The FR supplied data on compensation and the ownership structure of 587 BM&FBovespa listed companies in 2009, including the organized over-the-counter market. We excluded companies that listed through Brazilian Depository Receipts (BDR), securitizers, and those that only issued debt securities, bringing the total down to 513. Several companies merged before the release of the FR, failed to disclose information relevant to this study, or disclosed either the compensation of administrators or the ownership structure inadequately or inconsistently. We excluded these companies from the sample as well.

The final sample comprises 315 companies and includes financial and compensation information for 2009. The ownership data comes from the FR relative to 2009, released in 2010. Some companies disclosed their ownership structure relative to 2010 in that FR and we tried to detect and correct for material changes that occurred between 2009 and 2010. We collected company financial information for the 2008 fiscal year to compute lagged performance variables. We note, finally, that we did not execute any procedures to detect and correct for sample selection bias.
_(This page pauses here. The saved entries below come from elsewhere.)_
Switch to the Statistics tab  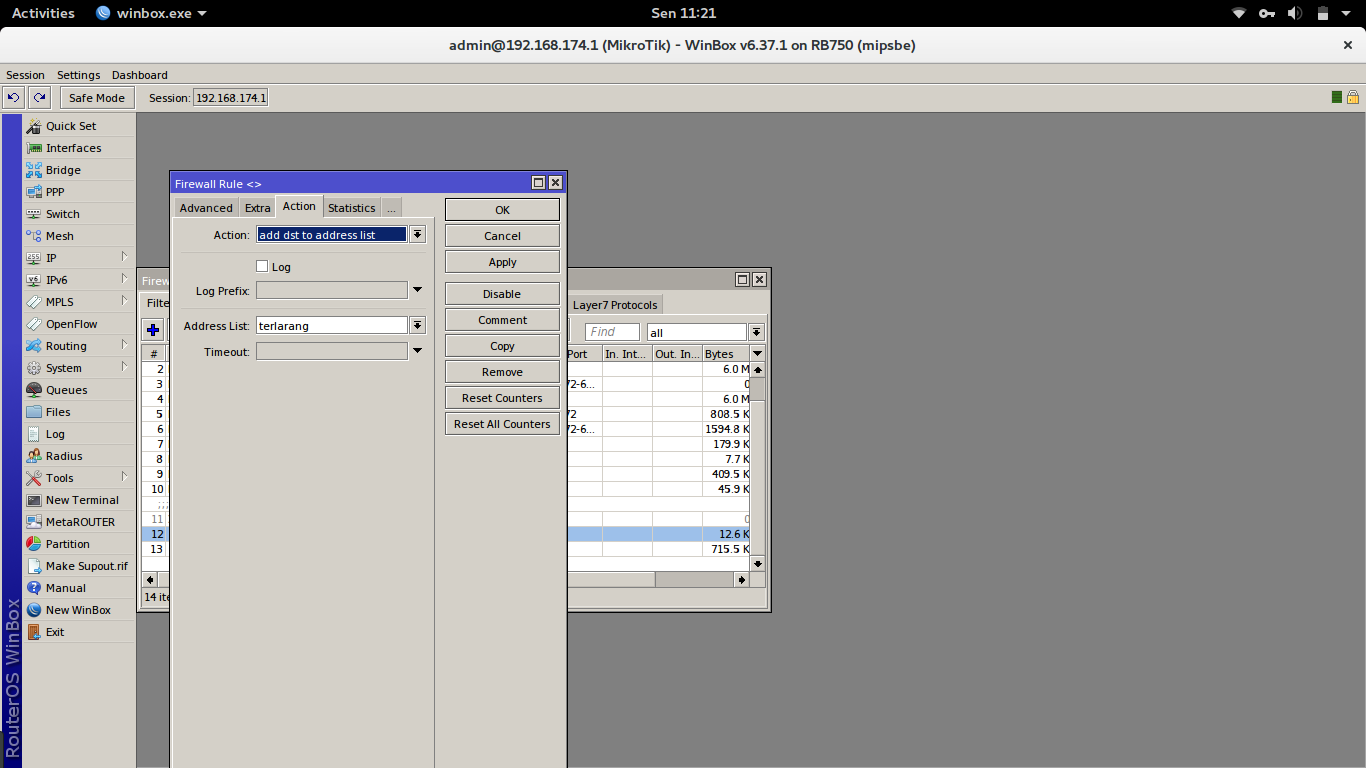tap(352, 208)

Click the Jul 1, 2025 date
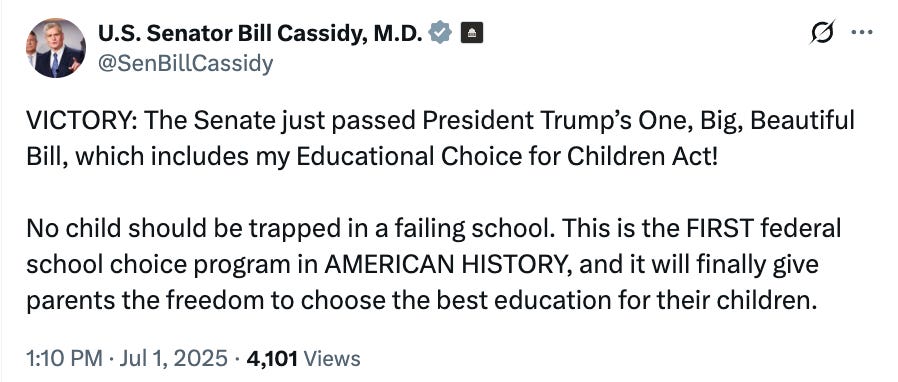pyautogui.click(x=173, y=359)
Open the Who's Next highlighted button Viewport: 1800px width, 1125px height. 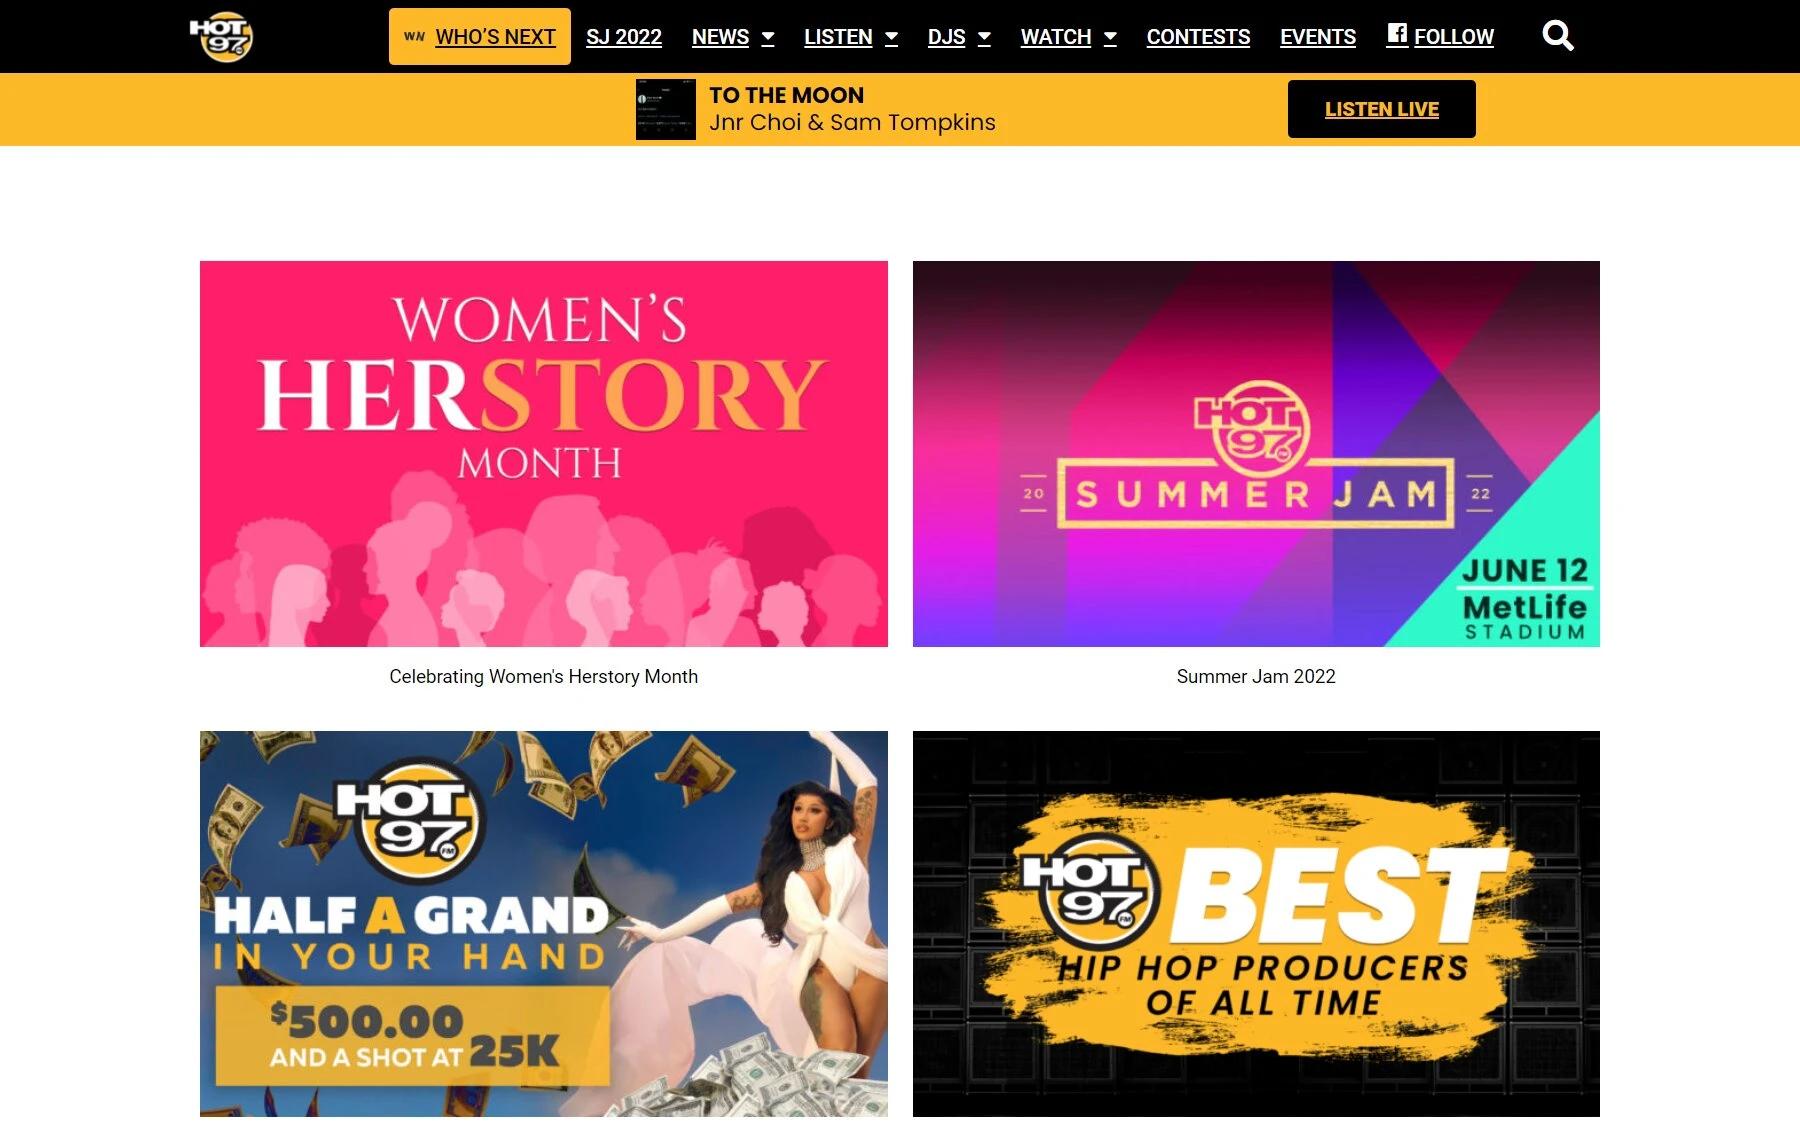click(x=480, y=37)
Thus, we do not infer upon the causal nature of any relationship because the sample may not be random.

Model and variables

Equation 1 depicts the general form of the cross-sectional model for 2009. The Appendix provides definitions of the variables used in each version of the general model.

Comp is one of the five measures for the value of compensation of company administrators defined in the Appendix, according to the operational version of the model represented by Equation 1: total top management compensation (TMC), average top management compensation (AMC); maximum top management compensation (MMC); total BOD compensation (TBC) or average BOD compensation (ABC). In any case, these variables include all values required by Instruction CVM 480 (2009): wages or honoraria; direct and indirect benefits; bonuses; profit sharing; fees; post-employment benefits; severance pay and benefits; and stock-based compensation, including stock options.
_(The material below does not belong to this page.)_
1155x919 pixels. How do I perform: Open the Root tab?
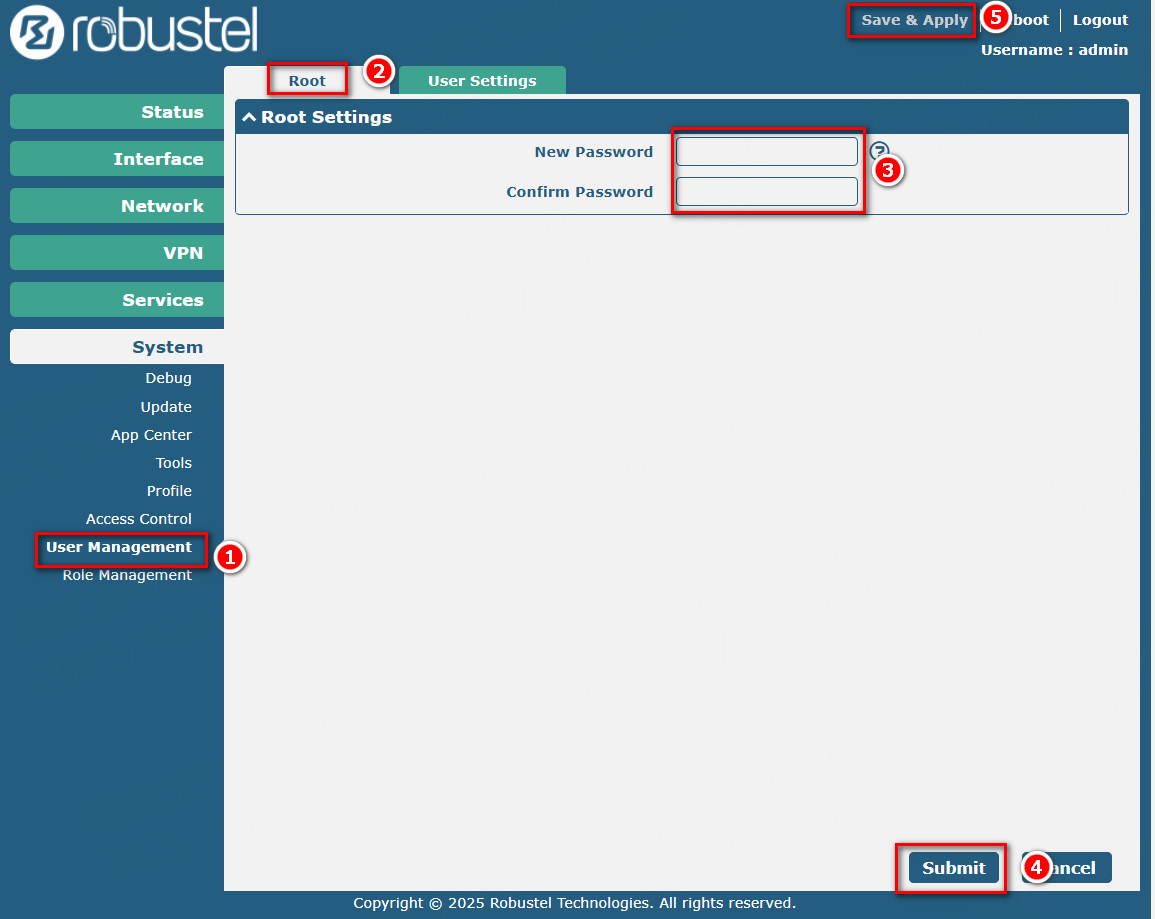point(307,81)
Instruction CVM 480 (2009) requires that the fair value of stock options on the grant date derives from the market value of the company, if available, or an estimate produced by a generally accepted financial-economic valuation model, in accordance with the norms issued by the International Accounting Standards Board (IASB).

The objective of this study is to check whether there is a relationship between the variables that represent the degree of ownership concentration, considering both voting shares (control rights) and all shares (ownership or cash flow rights), and the compensation of company administrators. Therefore, the degree of ownership concentration variable set (Own) contains the variables of interest on the right side of the model represented by Equation 1. The international literature on top management compensation uses various measures for the degree of ownership concentration, such as the voting or total equity stake of the largest shareholder and Herfindahl concentration indexes (Barontini & Bozzi, 2011; Haid & Yurtoglu, 2006; Santerre & Neun, 1986; Sousa & Esperança, 2012).

Own is a set of operational variables that measures the degree of ownership concentration of the larger shareholders in the total or voting equity capital (T1, T1V, T5, T5V, TG, TGV, H5, and H5V), as defined in the Appendix. They are used one at a time, and not jointly, in the various versions estimated for the general model represented by Equation 1. Finally, Own also features CMIN, a binary variable that takes the value 1 if there is no shareholder with 50% or more of the voting shares.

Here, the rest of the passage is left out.